Could you restate word for word the lines running from the one with "Viewport: 600px width, 481px height." to the end of the data, both ends included, but without pictures?

[Data items]
<<<<

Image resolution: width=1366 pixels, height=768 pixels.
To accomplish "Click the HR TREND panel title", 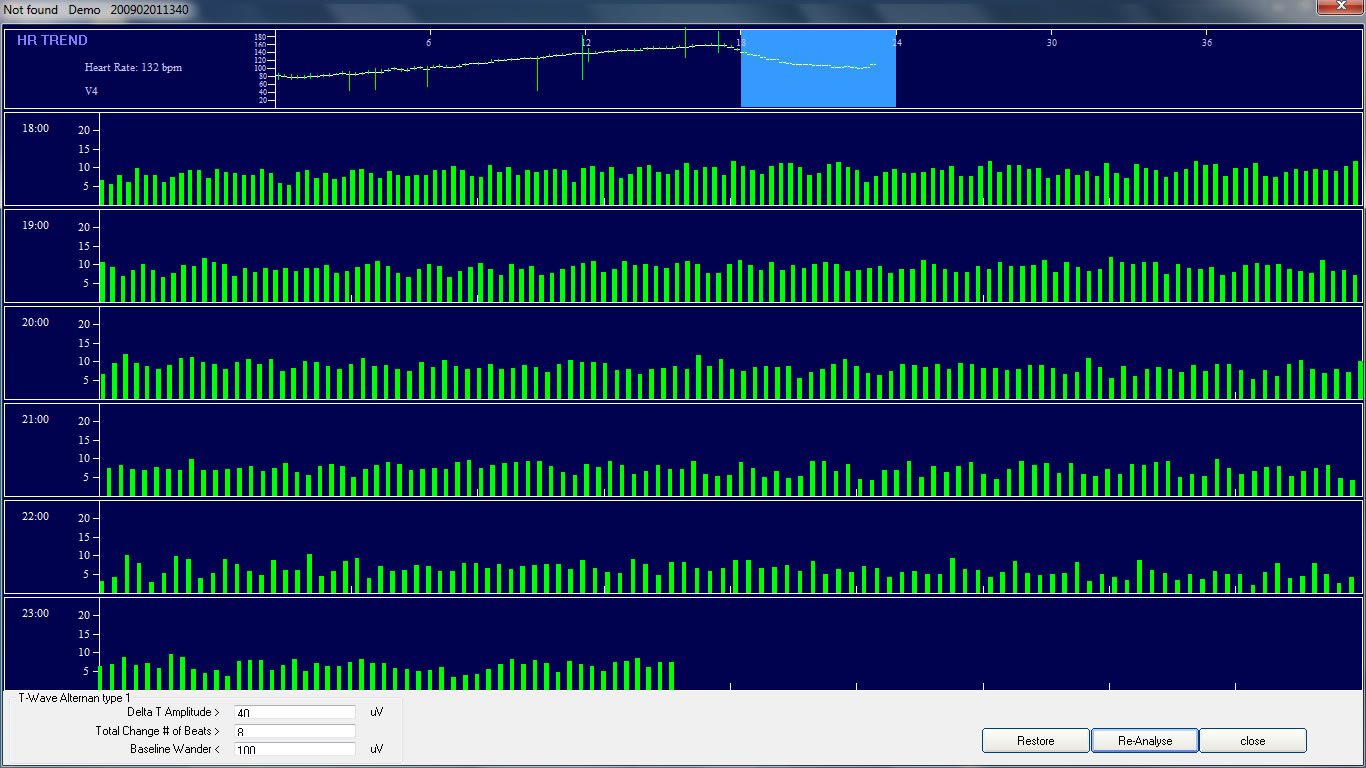I will click(x=49, y=40).
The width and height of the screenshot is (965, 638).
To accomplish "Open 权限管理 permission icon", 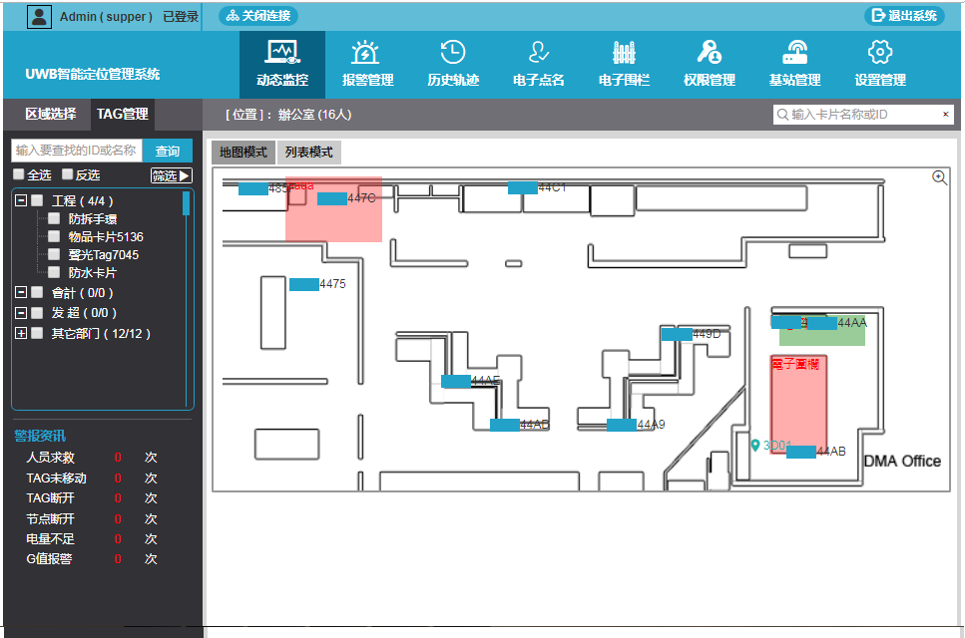I will [x=709, y=53].
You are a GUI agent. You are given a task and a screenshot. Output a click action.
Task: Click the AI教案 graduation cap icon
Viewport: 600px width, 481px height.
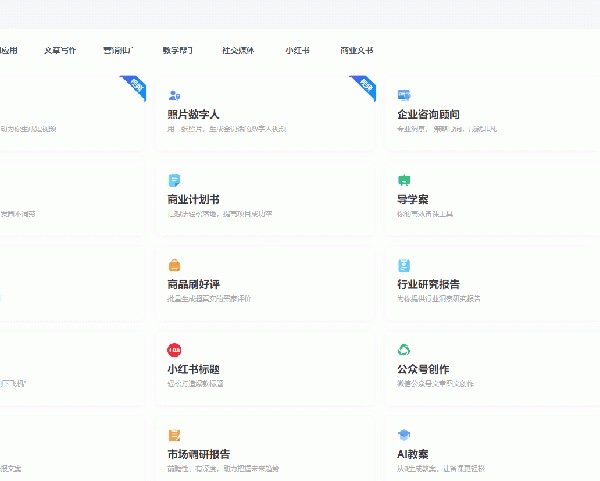[404, 435]
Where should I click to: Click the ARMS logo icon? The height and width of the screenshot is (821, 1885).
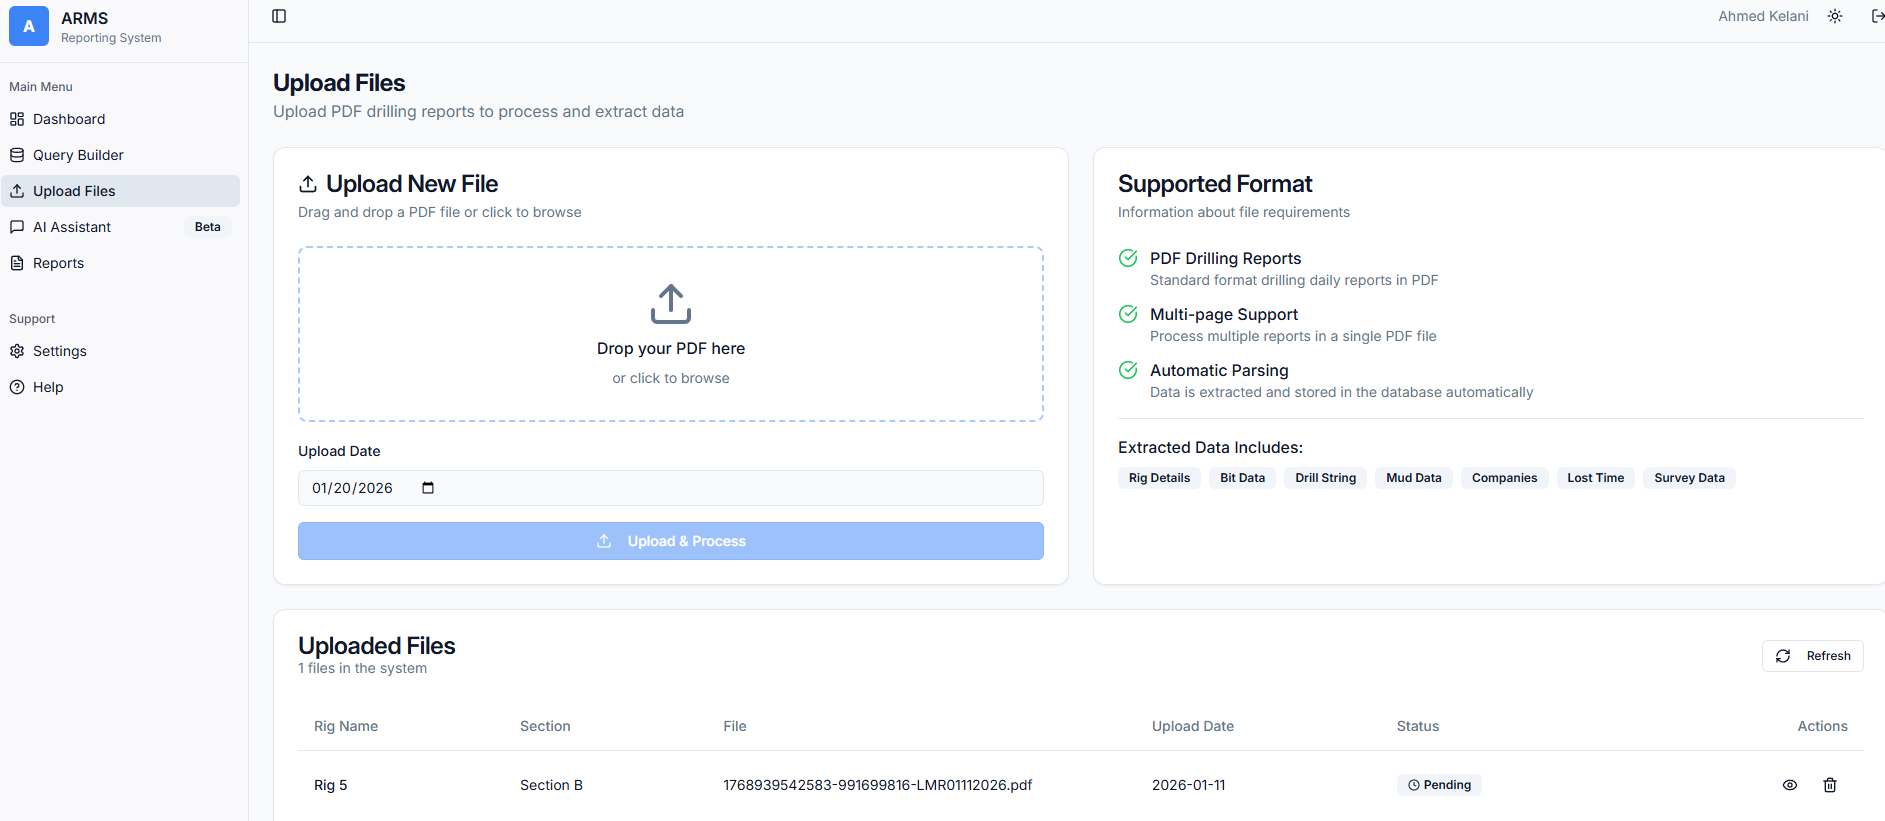[29, 26]
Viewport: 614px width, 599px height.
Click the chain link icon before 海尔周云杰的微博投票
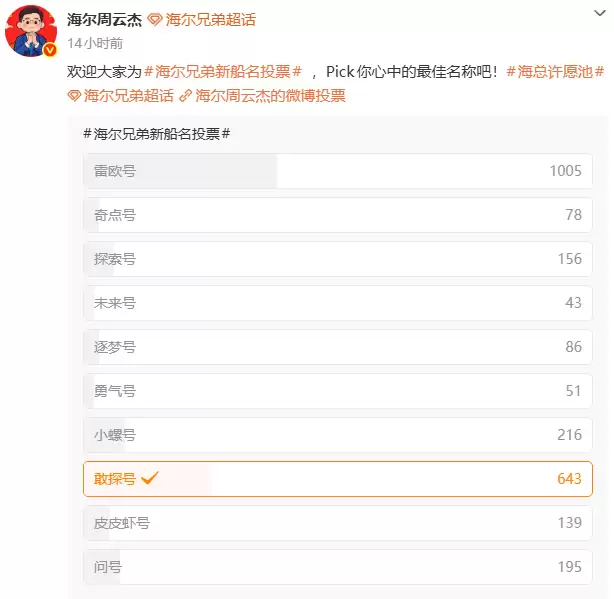click(x=184, y=96)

>>>>

• Result of the exercise:
Viewport: 600px width, 481px height.
[404, 435]
Where should I click to: Click the ARMS logo icon? The height and width of the screenshot is (821, 1885).
[29, 26]
Viewport: 614px width, 599px height.
Click the chain link icon before 海尔周云杰的微博投票
click(x=184, y=96)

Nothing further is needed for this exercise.